NOLA. SAN FELICE SI RIVELA CON IL SEGNO DELLA MANNA

Ieri mattina alle ore 8.30 nella cripta della Cattedrale di Nola è stata celebrata la S. Messa nella solennità liturgica dell’Immacolata Concezione della Beata Vergine Maria. Secondo la tradizione questo è il secondo appuntamento dell’anno con il miracolo di San Felice vescovo, patrono della città di Nola, dopo quello del 15 novembre. A presiedere la celebrazione il Canonico Tesoriere del Capitolo Cattedrale, Mons.

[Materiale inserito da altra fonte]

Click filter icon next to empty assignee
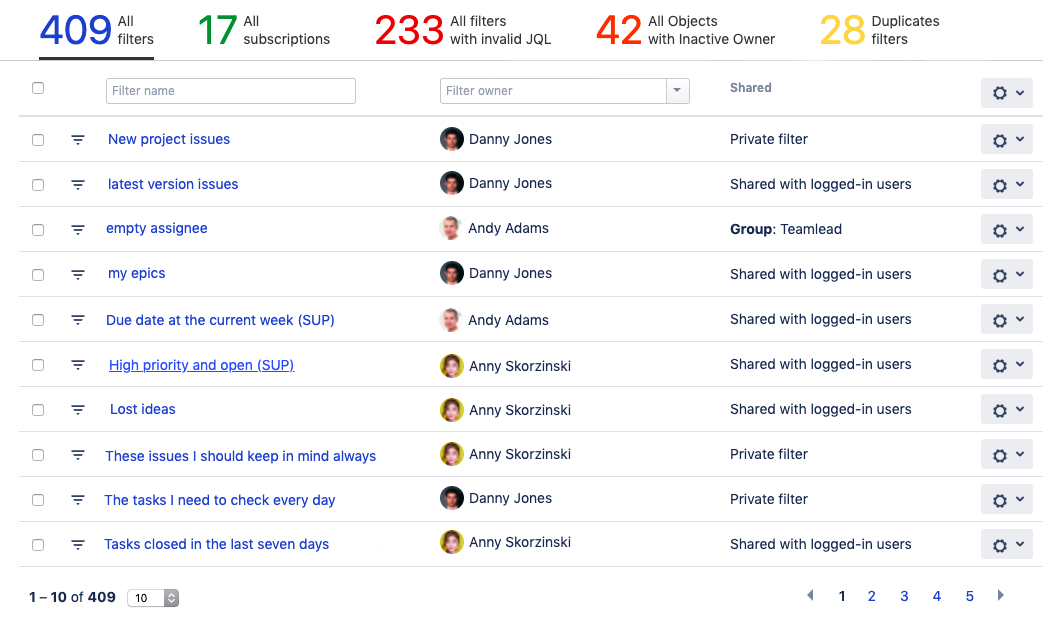 pos(78,230)
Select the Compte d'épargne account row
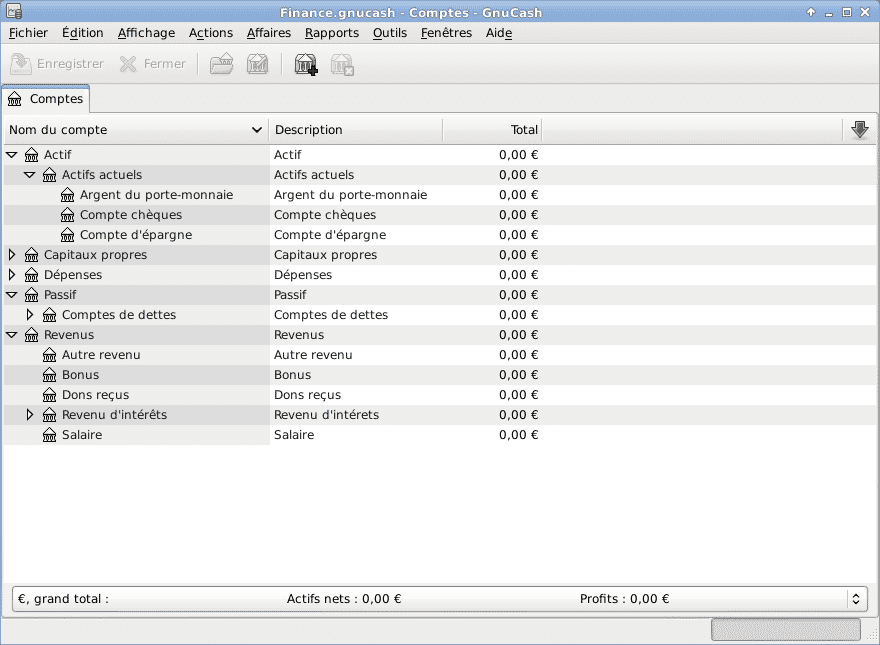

Luigi Mucerino, al quale spetta l’ufficio di verificare la presenza o meno del segno della manna nel calicetto posto nell’urna a ridosso dell’altare della cripta. Con lui erano presenti il parroco don Domenico De Risi, il vicario parrocchiale don Arcangelo Iovino e il decano del capitolo cattedrale don Angelo Masullo. Al termine della celebrazione, dopo le preghiere e le invocazioni di rito per impetrare il segno, il Tesoriere ha aperto l’urna e ha potuto constatare la presenza di diverse gocce nel canaletto che sono state fatte cadere nel calice. È stato intonato il Laudate Dominum. Successivamente è stato mostrato ai numerosi fedeli presenti il calice contenente le gocce di Manna. Già Ambrogio Leone, nella sua opera De Nola, pubblicata a Venezia nel 1514, al capitolo XI del libro secondo, parlava della manna, questo liquido trasparente che fuoriesce attraverso un canaletto d’argento posto in una fenditura del marmo, dietro il quale è deposto il corpo del Santo. La manna è stata sempre vista dai Nolani come un segno concreto della protezione del Santo Patrono e da essa in antico i contadini traevano gli auspici circa l’abbondanza o meno del raccolto dell’anno. Un manoscritto, custodito nell’archivio storico-diocesano di Nola, registra, anno per anno, a partire dal 1753 fino al 1907, il verificarsi o meno del miracolo. Tale manoscritto è stato reso noto  attraverso la pregevole pubblicazione del parroco del Duomo: Il miracolo della manna di San Felice, Arti grafiche Scala, Nola 2012. Nella parrocchia del Duomo è, inoltre, custodito il registro dal 1907 ad oggi. Da quest’ultimo diario risulta che il “miracolo” nel giorno di San Felice (15 novembre) si è verificato l’ultima volta nel 1979, mentre anche nel 2011 e nel 2012 si è verificato il giorno dell’Immacolata.